» **WHAT YOU ARE ASKED TO DO**
What you return should be every line of the material, unchanged.

-------- SOURCE INFORMATION

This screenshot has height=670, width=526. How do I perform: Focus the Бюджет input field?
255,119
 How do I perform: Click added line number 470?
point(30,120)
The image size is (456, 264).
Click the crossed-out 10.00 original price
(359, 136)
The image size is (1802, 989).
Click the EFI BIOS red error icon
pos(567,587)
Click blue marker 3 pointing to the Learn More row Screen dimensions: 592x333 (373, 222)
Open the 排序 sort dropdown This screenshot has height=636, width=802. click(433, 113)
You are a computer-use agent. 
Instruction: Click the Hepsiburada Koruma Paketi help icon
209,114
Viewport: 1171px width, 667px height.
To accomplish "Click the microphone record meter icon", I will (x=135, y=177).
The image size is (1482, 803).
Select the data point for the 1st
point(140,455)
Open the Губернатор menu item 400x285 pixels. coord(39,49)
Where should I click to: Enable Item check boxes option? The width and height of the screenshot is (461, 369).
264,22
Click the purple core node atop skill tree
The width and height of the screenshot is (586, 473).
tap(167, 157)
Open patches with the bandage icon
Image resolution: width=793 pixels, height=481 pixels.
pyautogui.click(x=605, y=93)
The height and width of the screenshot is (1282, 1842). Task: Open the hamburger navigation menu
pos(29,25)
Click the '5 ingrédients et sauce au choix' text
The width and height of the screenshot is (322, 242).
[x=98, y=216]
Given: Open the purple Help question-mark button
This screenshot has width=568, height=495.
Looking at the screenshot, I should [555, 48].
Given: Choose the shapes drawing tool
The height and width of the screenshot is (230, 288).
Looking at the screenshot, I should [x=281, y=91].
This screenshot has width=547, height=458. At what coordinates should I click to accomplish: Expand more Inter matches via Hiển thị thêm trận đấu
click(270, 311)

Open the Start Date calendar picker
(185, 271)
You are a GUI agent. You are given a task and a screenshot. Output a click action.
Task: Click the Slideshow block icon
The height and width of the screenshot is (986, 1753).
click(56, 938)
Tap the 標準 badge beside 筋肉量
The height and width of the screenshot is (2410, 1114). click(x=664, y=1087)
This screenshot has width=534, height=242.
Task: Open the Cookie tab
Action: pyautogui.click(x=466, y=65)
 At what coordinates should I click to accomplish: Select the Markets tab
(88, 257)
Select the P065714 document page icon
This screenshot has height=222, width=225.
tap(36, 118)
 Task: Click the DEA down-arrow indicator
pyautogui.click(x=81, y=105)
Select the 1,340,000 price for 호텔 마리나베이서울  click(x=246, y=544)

----------------

» **ANSWER SPACE**
This screenshot has height=670, width=526. How do I perform: Focus the Бюджет input field?
255,119
 How do I perform: Click added line number 470?
point(30,120)
The image size is (456, 264).
Click the crossed-out 10.00 original price
(359, 136)
The image size is (1802, 989).
Click the EFI BIOS red error icon
pos(567,587)
Click blue marker 3 pointing to the Learn More row Screen dimensions: 592x333 (373, 222)
Open the 排序 sort dropdown This screenshot has height=636, width=802. click(433, 113)
You are a computer-use agent. 
Instruction: Click the Hepsiburada Koruma Paketi help icon
209,114
Viewport: 1171px width, 667px height.
To accomplish "Click the microphone record meter icon", I will (x=135, y=177).
The image size is (1482, 803).
Select the data point for the 1st
point(140,455)
Open the Губернатор menu item 400x285 pixels. coord(39,49)
Where should I click to: Enable Item check boxes option? The width and height of the screenshot is (461, 369).
264,22
Click the purple core node atop skill tree
The width and height of the screenshot is (586, 473).
tap(167, 157)
Open patches with the bandage icon
Image resolution: width=793 pixels, height=481 pixels.
pyautogui.click(x=605, y=93)
The height and width of the screenshot is (1282, 1842). Task: Open the hamburger navigation menu
pos(29,25)
Click the '5 ingrédients et sauce au choix' text
The width and height of the screenshot is (322, 242).
[x=98, y=216]
Given: Open the purple Help question-mark button
This screenshot has width=568, height=495.
Looking at the screenshot, I should [555, 48].
Given: Choose the shapes drawing tool
The height and width of the screenshot is (230, 288).
Looking at the screenshot, I should [x=281, y=91].
This screenshot has width=547, height=458. At what coordinates should I click to accomplish: Expand more Inter matches via Hiển thị thêm trận đấu
click(270, 311)

Open the Start Date calendar picker
(185, 271)
You are a GUI agent. You are given a task and a screenshot. Output a click action.
Task: Click the Slideshow block icon
The height and width of the screenshot is (986, 1753).
click(56, 938)
Tap the 標準 badge beside 筋肉量
The height and width of the screenshot is (2410, 1114). click(x=664, y=1087)
This screenshot has width=534, height=242.
Task: Open the Cookie tab
Action: pyautogui.click(x=466, y=65)
 At what coordinates should I click to accomplish: Select the Markets tab
(88, 257)
Select the P065714 document page icon
This screenshot has height=222, width=225.
tap(36, 118)
 Task: Click the DEA down-arrow indicator
pyautogui.click(x=81, y=105)
Select the 1,340,000 price for 호텔 마리나베이서울  click(x=246, y=544)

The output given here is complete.